[Task objective]
At the line with "The height and width of the screenshot is (980, 1225).", start copying; carry on through the last line of the material below, exactly as written, and stop there.
BEGIN Records
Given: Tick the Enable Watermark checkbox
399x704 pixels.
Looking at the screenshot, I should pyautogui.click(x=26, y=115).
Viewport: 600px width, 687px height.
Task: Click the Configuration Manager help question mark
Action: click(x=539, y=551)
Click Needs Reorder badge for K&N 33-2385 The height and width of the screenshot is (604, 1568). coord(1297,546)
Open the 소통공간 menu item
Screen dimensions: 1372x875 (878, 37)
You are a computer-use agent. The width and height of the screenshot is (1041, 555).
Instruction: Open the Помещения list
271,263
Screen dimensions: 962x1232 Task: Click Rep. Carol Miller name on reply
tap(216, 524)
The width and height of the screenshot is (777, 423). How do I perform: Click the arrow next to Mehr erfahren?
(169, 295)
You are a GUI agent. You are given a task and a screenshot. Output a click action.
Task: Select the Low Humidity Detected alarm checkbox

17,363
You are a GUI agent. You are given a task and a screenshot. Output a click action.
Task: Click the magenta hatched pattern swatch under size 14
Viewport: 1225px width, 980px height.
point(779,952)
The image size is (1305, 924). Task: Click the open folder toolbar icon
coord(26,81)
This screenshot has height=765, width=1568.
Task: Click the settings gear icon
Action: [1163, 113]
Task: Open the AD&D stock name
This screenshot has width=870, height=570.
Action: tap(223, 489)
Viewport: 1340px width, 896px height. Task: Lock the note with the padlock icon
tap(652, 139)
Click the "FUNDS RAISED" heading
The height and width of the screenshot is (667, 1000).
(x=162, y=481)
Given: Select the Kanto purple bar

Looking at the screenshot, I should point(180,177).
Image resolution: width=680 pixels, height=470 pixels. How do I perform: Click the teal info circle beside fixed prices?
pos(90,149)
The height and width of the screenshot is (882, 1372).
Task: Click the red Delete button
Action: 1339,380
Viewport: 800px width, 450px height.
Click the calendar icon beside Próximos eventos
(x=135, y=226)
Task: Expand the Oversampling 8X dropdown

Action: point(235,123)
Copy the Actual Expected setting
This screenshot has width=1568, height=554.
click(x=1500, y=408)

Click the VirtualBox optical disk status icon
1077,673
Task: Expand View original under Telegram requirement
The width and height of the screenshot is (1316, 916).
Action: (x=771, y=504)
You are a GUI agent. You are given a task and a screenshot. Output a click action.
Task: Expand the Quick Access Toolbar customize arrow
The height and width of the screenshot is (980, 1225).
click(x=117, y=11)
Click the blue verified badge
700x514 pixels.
END Records
[Result of this exercise]
The height and width of the screenshot is (980, 1225).
click(x=117, y=11)
Click the blue verified badge
700x514 pixels.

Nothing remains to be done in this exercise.